Mr. Gore’s assertion that “we cut down on illegal immigration,” as Nafta created better jobs in Mexico, sits uneasily alongside the fact that by the end of the Clinton administration in 2000 there were 4.5 million unauthorized immigrants from Mexico living in the United States, up from two million a decade earlier.
The prediction from Clinton administration officials that Nafta could vault Mexico into the select group of developed economies — an aspiration shared on the other side of the border too — never really came to pass.
Perhaps the most resonant of Mr. Perot’s observations, however, had to do with the broader impact of trade on American workers. “If we keep shifting our manufacturing jobs across the border and around the world and deindustrializing our country, we will not be able to defend this great country, and that is a risk we will never take,” he said.
Lawrence Katz, a Harvard economist who as chief economist for the Labor Department helped prepare Mr. Gore for the debate, said Mr. Perot’s case was overstated. Not that many workers were displaced by trade at the time, the economy was creating other middle-income jobs, and those displaced had opportunities to bounce back.

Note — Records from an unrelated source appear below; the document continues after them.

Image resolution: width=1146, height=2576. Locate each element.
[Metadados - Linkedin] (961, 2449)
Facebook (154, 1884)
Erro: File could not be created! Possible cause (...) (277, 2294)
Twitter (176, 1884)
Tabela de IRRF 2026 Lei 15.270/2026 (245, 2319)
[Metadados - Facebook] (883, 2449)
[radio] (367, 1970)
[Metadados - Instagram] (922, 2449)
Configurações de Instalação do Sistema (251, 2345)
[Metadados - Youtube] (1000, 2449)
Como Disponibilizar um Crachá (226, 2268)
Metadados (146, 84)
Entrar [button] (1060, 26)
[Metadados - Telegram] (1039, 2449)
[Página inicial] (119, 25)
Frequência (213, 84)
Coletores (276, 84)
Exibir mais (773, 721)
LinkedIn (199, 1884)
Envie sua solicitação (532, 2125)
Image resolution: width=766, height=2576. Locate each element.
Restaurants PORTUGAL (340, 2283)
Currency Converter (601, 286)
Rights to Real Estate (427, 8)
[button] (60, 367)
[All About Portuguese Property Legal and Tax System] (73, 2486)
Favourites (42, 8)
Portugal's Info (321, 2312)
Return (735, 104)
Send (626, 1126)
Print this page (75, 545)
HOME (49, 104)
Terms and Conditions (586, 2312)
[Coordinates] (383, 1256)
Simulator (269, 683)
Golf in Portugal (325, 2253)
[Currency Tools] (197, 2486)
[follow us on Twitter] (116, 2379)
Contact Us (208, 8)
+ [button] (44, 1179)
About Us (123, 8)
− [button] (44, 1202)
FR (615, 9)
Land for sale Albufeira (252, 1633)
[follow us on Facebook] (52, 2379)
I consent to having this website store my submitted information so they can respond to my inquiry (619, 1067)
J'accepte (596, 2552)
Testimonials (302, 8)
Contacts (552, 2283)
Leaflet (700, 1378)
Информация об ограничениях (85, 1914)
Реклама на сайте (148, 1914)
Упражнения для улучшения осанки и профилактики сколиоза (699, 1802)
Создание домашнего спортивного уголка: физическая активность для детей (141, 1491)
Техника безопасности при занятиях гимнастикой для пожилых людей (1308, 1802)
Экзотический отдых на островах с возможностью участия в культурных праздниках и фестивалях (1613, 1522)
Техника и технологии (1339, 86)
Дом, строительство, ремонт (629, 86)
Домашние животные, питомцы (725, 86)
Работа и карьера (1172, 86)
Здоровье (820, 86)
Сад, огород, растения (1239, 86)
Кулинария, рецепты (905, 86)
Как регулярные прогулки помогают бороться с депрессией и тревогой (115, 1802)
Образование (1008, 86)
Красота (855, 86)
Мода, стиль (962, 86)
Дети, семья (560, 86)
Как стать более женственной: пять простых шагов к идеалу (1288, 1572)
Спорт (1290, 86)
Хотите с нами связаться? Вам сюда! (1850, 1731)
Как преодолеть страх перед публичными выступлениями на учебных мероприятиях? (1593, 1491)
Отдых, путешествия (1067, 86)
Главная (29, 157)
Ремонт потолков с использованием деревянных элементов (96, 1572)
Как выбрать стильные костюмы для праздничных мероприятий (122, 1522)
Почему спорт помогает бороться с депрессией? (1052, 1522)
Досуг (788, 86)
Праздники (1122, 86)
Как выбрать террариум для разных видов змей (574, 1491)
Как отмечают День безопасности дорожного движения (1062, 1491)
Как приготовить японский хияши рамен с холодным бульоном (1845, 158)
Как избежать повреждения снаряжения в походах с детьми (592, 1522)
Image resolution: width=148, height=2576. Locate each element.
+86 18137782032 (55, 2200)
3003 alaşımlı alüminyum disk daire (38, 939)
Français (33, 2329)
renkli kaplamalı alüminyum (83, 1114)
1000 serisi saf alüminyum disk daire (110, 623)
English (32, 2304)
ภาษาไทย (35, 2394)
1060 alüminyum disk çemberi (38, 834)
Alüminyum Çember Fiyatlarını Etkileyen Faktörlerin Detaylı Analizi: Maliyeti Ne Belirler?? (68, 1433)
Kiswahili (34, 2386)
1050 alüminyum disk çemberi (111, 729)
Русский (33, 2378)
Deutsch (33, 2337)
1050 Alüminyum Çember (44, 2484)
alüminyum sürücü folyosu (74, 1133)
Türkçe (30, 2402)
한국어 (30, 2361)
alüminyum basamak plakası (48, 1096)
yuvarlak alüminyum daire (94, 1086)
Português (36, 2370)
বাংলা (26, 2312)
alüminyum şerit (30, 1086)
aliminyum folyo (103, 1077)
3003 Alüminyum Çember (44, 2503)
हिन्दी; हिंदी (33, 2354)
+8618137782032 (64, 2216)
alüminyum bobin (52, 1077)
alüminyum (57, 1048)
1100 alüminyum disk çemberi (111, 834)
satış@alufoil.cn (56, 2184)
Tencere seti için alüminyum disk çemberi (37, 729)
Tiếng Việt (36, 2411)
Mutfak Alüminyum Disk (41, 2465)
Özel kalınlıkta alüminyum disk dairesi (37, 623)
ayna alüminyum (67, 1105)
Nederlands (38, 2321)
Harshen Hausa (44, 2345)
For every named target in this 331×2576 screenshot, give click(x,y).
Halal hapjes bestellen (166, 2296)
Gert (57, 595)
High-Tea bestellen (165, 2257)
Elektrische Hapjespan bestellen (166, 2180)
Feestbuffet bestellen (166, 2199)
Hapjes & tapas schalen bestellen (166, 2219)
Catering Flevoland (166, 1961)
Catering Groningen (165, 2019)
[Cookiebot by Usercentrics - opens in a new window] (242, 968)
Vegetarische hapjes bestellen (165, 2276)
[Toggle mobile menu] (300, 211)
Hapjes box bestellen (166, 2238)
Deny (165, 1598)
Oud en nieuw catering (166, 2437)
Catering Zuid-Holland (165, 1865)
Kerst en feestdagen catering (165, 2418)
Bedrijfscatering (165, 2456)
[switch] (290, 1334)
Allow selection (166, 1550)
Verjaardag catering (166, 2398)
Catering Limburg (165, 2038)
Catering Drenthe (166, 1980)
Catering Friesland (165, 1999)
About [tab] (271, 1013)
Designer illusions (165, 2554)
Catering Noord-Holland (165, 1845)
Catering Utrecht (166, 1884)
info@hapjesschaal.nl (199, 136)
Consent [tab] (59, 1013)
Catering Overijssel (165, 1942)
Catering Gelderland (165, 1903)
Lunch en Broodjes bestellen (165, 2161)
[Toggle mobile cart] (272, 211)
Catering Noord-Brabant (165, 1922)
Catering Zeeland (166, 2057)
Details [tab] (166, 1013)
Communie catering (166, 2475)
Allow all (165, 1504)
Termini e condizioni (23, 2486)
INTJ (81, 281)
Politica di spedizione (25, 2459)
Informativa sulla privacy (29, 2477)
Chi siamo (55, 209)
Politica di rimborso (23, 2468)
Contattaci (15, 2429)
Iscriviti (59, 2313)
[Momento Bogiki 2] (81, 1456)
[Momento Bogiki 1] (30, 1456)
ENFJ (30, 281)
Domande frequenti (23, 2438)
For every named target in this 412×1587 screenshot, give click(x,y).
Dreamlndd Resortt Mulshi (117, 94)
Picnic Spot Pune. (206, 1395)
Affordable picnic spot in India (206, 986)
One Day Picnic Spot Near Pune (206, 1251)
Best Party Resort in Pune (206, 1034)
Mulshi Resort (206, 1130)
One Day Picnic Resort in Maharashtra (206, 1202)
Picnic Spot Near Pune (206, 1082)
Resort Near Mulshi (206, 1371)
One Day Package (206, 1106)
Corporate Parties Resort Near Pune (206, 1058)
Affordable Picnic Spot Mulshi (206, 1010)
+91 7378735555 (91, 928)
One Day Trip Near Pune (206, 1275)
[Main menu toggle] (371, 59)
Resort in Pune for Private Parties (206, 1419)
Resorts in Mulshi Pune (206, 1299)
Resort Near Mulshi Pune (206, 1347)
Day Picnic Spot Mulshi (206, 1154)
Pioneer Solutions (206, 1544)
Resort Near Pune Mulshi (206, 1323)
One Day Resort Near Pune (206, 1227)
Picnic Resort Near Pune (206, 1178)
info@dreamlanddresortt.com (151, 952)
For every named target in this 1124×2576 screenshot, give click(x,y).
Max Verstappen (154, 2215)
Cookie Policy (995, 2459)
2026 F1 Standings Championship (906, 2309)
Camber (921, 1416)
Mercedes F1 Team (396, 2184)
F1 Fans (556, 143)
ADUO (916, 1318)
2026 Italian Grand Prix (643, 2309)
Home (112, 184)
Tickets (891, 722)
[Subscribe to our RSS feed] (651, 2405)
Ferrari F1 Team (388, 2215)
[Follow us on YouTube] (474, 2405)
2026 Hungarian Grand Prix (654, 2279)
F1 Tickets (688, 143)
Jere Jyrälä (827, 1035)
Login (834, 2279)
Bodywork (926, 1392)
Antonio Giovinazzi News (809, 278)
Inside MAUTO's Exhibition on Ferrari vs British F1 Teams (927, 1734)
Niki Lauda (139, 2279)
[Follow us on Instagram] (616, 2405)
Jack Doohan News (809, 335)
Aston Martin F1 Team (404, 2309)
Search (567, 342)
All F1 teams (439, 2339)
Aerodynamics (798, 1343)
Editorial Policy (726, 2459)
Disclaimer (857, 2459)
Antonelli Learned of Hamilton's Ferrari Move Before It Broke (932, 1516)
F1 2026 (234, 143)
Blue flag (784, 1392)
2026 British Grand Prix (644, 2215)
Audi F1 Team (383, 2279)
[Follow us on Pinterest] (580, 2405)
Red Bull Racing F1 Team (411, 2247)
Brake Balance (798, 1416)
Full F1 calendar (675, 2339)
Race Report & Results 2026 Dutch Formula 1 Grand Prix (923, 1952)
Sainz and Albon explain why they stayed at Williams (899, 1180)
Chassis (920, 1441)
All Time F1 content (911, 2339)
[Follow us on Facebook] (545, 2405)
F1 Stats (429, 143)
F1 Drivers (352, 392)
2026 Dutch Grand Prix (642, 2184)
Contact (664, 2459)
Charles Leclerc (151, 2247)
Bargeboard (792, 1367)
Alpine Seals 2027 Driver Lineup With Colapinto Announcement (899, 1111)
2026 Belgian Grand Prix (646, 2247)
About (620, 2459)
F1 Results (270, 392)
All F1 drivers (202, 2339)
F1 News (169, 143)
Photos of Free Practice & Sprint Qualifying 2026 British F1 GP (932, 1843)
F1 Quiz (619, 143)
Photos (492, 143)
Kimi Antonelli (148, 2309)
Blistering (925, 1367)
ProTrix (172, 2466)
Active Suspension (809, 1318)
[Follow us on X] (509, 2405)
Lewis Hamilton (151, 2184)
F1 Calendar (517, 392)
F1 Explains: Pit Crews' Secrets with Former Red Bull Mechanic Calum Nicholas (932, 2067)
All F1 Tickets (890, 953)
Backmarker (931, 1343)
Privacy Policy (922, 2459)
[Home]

What Mr. Perot said might not have been true then, but it is now, Mr. Katz said: “On substance, he was well ahead of his time.”
The “sucking sound” from Mexico was never really heard, but there certainly was one from China after it entered the World Trade Organization in 2001 — a move supported by the Clinton and Bush administrations. And the jobs the labor market is creating tend to be in the service sectors toward the bottom of the pay scale.